Extracted records
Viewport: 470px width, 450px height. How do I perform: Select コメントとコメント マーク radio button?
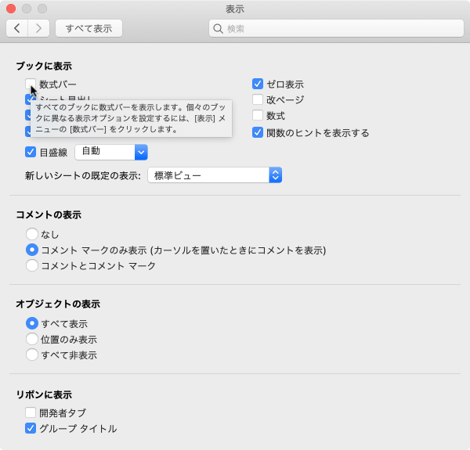tap(32, 265)
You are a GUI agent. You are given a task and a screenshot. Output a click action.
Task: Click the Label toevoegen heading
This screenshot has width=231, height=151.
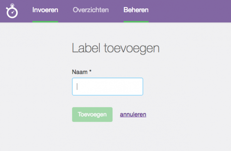(x=116, y=49)
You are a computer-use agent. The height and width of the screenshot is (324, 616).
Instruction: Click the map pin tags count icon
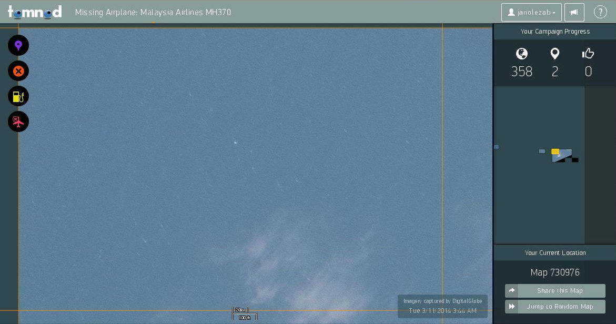555,54
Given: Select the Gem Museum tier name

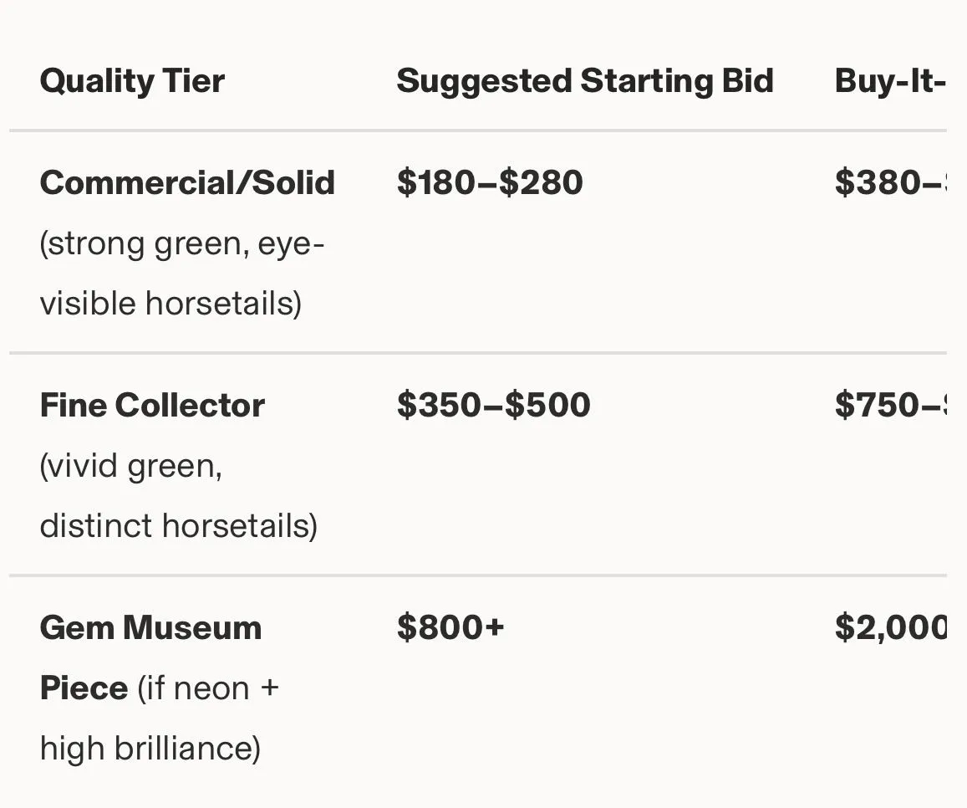Looking at the screenshot, I should (x=150, y=628).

- **EXERCISE GOAL**
For this exercise, the lines from the one containing "You are a computer-use" through the last line of the entries above are to be output exactly, both included, and pictures are skipped.

- **WRITTEN SOLUTION**
You are a computer-use agent. The height and width of the screenshot is (324, 616).
Instruction: Click the map pin tags count icon
555,54
Given: Select the Gem Museum tier name

Looking at the screenshot, I should (x=150, y=628).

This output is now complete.